Starting SysAnalyzer, it is necessary to indicate the location of the sample and press START.
Be careful, the malware is executed after a countdown of 30 seconds
In the main interface, we see "debug log" that indicates all the operations performed by the tool: enumerating processes, open ports, drivers, reg keys and running the malware, the subsequent operations.
It is interesting to note: the "memory dump of target process".

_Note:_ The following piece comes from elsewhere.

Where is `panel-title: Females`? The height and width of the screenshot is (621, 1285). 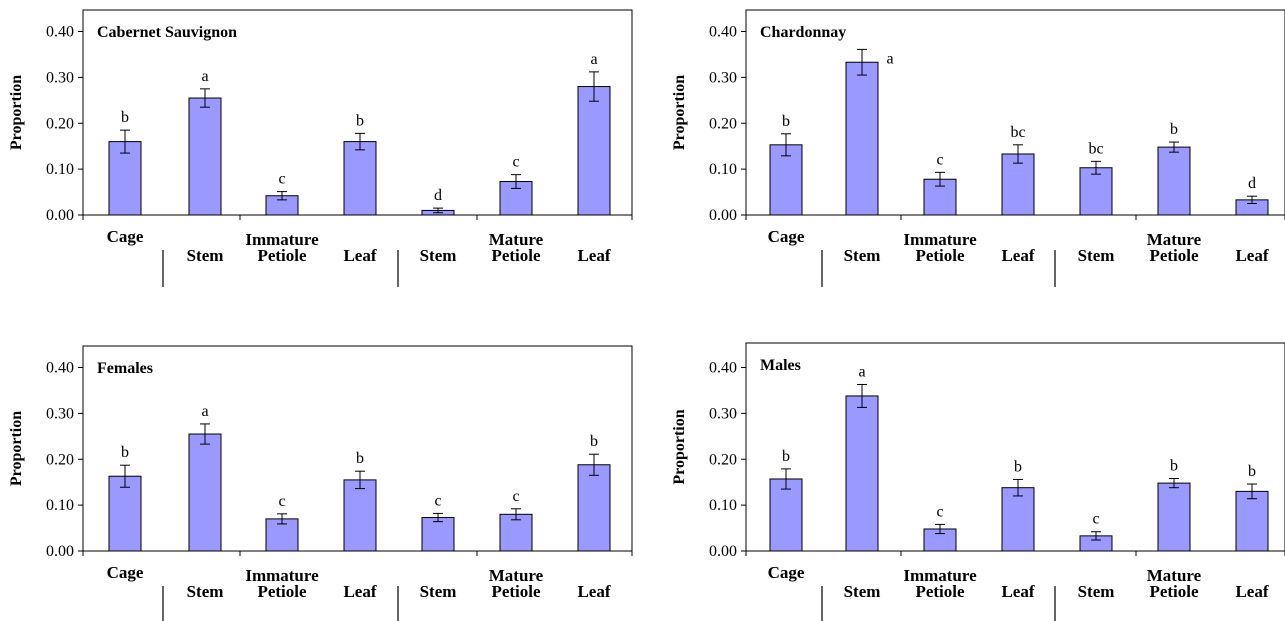 panel-title: Females is located at coordinates (125, 368). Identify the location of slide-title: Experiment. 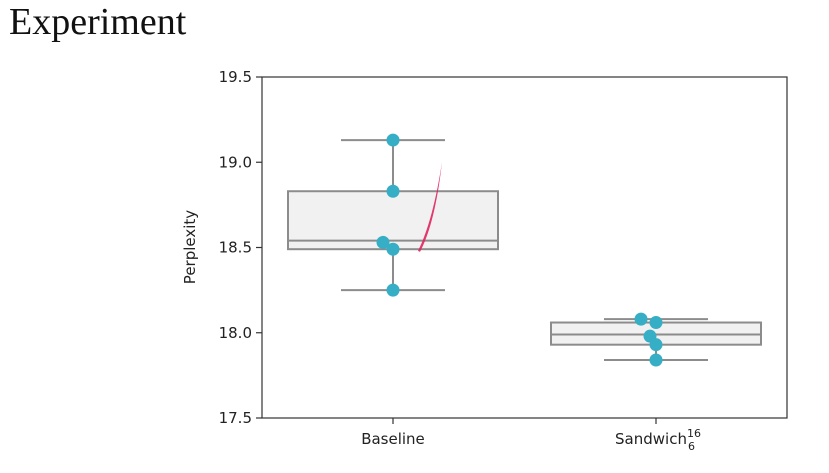
(98, 22).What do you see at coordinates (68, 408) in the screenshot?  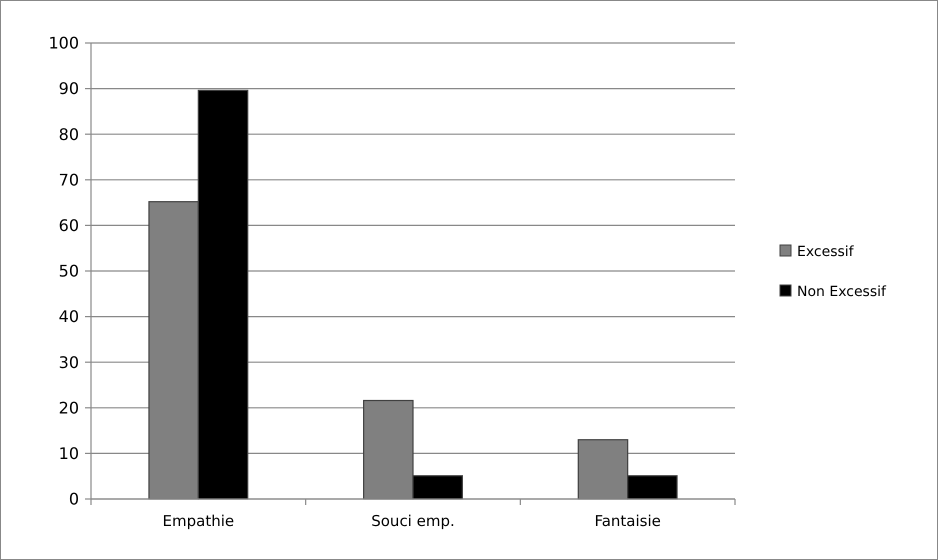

Any file is stored on disk in the form of a sequence of bytes, so in the form of binary values of 8 bit, for this reason, the files that are stored on the disk are defined generically, a binary file.
High level's programming languages, however, distinguish between binary files and text files, but this distinction is formal.
This particular type of view of the binary information present on any storage media (hard disk, RAM, etc), is also called memory dump.
Without doubt the most interesting information: "contacted URLs", "registry keys" that refer to QQBrowser and "exe references" that show probably a dropped file.
The latter information is important because we can try to really understand what actions the malware performs on the system.
In this case, by analyzing the network communication, we can note that they are different from those analyzed by Malwr.
Probably the reason is that SysAnalyzer has analyzed only the main sample as a "container" that contact the URLs in our analysis.
Considering that this container drops another executable, the Malwr analysis may detect other connections generated by this last.
Moreover, the behavior of a malware can change on different OS about routines, algorithms.
In short, according to my analysis this samples is a classic trojan that seems to run the adware that opens ads pages, but it drops one or more malicious .exe that might steal personal information or other.
Of course this is a very simple analysis, understandable to everyone, but it is useful to try to understand how a malware works.